▶ _Your assignment_:
Of the material below, the lines to be retyped are those from the line containing "Screen dimensions: 431x397" through the line containing "Click the Читать далее link", inclusive; reproduce them exactly.

▶ _The data_:

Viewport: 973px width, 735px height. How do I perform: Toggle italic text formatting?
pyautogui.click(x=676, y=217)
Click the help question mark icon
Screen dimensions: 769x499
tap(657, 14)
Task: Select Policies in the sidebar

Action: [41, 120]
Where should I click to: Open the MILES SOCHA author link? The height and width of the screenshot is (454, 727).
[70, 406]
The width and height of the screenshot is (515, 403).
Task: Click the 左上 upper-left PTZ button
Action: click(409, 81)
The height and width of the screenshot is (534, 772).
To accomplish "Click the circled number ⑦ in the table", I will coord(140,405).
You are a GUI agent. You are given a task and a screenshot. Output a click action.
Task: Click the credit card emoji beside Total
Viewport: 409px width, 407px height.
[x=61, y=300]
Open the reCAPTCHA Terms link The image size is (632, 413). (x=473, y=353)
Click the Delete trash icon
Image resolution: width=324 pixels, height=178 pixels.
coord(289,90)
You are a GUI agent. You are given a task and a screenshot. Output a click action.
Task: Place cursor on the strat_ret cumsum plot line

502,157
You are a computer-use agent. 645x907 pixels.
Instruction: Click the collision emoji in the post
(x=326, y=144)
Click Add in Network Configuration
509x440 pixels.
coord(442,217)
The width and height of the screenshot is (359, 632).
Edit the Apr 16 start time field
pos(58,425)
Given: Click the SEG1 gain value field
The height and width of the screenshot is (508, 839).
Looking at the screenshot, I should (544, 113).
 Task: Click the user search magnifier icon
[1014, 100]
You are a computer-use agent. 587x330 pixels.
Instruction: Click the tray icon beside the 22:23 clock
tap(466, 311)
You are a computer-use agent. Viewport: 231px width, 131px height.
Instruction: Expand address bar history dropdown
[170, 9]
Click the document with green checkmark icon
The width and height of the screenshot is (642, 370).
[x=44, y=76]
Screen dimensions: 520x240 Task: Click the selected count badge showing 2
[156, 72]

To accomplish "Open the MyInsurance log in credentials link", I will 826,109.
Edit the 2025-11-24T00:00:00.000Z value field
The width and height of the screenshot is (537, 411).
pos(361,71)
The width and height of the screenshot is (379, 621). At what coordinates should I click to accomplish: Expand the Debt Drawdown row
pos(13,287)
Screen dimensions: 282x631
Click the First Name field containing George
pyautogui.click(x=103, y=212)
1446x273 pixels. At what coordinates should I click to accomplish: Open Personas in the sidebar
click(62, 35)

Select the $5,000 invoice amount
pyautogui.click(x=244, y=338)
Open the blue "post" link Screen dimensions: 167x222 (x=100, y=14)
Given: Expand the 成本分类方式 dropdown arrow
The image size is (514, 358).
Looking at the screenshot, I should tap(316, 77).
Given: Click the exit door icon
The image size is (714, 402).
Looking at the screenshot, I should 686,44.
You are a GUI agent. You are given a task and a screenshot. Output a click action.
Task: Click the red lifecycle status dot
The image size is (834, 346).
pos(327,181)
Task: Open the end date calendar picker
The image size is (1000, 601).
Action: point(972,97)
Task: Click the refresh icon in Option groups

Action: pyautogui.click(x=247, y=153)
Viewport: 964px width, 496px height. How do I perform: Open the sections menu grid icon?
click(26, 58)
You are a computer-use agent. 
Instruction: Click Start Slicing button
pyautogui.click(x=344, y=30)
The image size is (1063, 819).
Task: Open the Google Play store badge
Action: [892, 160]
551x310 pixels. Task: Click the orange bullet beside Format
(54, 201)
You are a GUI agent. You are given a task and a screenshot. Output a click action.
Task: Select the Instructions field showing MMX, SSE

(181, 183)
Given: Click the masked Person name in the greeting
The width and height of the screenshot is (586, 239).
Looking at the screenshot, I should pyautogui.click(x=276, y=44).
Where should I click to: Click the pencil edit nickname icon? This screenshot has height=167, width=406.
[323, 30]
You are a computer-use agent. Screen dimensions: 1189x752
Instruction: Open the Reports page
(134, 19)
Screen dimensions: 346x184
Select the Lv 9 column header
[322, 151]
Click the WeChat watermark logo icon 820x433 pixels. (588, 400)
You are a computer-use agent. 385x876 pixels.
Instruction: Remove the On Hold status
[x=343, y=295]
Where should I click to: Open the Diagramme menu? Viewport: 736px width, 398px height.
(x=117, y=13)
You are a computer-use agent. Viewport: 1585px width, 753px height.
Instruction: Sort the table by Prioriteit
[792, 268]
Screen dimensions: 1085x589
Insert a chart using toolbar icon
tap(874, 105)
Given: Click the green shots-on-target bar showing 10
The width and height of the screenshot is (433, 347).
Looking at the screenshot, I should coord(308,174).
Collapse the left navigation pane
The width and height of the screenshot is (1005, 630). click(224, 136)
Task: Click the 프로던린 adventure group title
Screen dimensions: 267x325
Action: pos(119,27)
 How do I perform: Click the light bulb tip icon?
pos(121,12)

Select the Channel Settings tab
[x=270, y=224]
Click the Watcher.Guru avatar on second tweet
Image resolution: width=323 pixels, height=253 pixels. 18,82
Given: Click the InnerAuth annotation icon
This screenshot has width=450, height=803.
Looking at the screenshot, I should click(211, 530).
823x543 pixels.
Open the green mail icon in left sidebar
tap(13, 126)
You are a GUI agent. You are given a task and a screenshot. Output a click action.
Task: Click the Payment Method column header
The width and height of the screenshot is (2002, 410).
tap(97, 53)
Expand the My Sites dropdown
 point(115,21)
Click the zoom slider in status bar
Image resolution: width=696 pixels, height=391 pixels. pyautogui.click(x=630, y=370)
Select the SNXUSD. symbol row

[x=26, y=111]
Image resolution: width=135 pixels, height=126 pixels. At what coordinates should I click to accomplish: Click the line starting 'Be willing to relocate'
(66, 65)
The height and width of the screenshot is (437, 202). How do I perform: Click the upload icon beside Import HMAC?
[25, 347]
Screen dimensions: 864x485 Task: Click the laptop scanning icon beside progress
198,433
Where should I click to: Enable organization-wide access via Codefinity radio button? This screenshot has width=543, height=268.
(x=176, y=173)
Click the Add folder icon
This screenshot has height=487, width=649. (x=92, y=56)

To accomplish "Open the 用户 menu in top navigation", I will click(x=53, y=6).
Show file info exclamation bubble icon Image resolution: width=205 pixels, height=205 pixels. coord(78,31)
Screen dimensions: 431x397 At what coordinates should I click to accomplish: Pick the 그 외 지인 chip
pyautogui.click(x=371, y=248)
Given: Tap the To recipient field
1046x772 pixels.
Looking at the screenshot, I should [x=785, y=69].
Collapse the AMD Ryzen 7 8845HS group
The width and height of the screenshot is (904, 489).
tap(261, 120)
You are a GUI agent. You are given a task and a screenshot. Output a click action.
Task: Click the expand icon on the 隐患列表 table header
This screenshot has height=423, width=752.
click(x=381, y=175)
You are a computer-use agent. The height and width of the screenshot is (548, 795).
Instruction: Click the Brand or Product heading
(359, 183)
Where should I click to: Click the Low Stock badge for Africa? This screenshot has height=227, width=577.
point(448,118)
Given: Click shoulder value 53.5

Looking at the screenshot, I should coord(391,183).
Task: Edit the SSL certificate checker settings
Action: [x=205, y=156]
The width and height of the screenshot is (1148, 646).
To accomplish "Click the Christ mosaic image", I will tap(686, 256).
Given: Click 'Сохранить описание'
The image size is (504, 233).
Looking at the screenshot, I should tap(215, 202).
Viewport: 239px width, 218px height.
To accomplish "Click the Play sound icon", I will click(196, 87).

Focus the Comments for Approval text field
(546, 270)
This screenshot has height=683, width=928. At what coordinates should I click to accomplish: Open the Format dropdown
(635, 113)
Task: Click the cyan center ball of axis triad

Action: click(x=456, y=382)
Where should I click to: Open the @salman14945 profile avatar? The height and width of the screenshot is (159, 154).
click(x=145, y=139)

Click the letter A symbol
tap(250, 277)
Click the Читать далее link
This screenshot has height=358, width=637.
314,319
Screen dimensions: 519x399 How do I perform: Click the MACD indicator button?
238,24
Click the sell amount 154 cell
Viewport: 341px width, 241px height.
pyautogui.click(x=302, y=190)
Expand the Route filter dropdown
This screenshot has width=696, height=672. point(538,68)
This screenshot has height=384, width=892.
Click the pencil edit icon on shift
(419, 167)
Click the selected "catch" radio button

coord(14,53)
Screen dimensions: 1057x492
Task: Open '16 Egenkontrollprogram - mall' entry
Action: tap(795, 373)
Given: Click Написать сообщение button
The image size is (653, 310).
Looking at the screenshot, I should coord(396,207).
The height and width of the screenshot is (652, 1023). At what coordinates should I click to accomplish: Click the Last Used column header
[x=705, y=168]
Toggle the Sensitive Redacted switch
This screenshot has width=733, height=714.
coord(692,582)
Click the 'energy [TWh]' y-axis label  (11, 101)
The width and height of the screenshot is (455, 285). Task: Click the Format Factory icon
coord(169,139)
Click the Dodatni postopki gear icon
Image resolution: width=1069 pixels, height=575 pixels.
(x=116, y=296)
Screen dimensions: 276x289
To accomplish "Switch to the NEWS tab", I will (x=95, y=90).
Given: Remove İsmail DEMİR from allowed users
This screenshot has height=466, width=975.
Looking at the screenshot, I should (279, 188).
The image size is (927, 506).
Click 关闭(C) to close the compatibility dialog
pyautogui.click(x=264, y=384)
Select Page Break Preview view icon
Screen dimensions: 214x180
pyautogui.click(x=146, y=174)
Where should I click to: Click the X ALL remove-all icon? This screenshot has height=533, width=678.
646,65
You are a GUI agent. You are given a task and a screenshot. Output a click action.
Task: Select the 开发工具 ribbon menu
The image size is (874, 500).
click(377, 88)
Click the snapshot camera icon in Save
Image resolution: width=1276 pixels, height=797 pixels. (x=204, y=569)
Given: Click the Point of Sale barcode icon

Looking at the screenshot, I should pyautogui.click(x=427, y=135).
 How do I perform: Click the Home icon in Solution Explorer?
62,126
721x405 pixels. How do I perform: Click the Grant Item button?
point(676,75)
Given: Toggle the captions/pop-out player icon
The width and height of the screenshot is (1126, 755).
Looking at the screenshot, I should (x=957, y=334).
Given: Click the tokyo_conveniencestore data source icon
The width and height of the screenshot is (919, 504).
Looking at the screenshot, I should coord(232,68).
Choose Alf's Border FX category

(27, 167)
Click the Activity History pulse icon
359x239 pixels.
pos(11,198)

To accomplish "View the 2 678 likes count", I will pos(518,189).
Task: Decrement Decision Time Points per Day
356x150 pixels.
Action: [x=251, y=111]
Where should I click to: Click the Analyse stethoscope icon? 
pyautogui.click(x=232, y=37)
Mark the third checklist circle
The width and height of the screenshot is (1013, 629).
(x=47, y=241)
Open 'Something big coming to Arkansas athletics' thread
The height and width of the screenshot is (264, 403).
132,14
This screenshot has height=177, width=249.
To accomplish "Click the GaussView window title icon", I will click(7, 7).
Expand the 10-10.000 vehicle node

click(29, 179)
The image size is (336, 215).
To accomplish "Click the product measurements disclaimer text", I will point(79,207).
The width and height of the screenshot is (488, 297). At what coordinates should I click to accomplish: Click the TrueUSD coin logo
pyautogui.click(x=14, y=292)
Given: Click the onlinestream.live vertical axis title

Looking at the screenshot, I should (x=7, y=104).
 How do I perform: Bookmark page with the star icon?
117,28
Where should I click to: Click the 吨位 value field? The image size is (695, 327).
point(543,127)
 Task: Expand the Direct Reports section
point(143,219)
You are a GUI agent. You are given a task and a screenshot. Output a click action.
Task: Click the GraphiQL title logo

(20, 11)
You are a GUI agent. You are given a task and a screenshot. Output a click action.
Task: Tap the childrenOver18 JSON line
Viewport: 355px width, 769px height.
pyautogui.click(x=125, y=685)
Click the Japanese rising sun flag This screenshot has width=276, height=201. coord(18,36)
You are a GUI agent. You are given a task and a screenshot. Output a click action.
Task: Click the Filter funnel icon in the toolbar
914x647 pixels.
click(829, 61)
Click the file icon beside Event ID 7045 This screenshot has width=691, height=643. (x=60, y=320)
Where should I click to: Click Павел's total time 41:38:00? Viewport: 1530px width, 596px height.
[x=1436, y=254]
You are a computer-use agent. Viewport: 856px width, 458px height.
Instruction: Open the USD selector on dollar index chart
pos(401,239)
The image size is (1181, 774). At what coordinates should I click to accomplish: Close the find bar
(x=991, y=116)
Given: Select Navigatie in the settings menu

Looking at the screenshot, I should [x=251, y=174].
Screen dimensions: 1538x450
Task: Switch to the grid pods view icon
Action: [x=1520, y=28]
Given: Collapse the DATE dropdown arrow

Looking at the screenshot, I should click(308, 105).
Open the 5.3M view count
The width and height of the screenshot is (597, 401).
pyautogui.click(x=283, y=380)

▶ _Written reply_:
Screen dimensions: 431x397 At what coordinates should I click to accomplish: Pick the 그 외 지인 chip
pyautogui.click(x=371, y=248)
Given: Tap the To recipient field
1046x772 pixels.
Looking at the screenshot, I should [x=785, y=69].
Collapse the AMD Ryzen 7 8845HS group
The width and height of the screenshot is (904, 489).
tap(261, 120)
You are a GUI agent. You are given a task and a screenshot. Output a click action.
Task: Click the expand icon on the 隐患列表 table header
This screenshot has height=423, width=752.
click(x=381, y=175)
You are a computer-use agent. The height and width of the screenshot is (548, 795).
Instruction: Click the Brand or Product heading
(359, 183)
Where should I click to: Click the Low Stock badge for Africa? This screenshot has height=227, width=577.
point(448,118)
Given: Click shoulder value 53.5

Looking at the screenshot, I should coord(391,183).
Task: Edit the SSL certificate checker settings
Action: [x=205, y=156]
The width and height of the screenshot is (1148, 646).
To accomplish "Click the Christ mosaic image", I will tap(686, 256).
Given: Click 'Сохранить описание'
The image size is (504, 233).
Looking at the screenshot, I should tap(215, 202).
Viewport: 239px width, 218px height.
To accomplish "Click the Play sound icon", I will click(196, 87).

Focus the Comments for Approval text field
(546, 270)
This screenshot has height=683, width=928. At what coordinates should I click to accomplish: Open the Format dropdown
(635, 113)
Task: Click the cyan center ball of axis triad

Action: click(x=456, y=382)
Where should I click to: Open the @salman14945 profile avatar? The height and width of the screenshot is (159, 154).
click(x=145, y=139)

Click the letter A symbol
tap(250, 277)
Click the Читать далее link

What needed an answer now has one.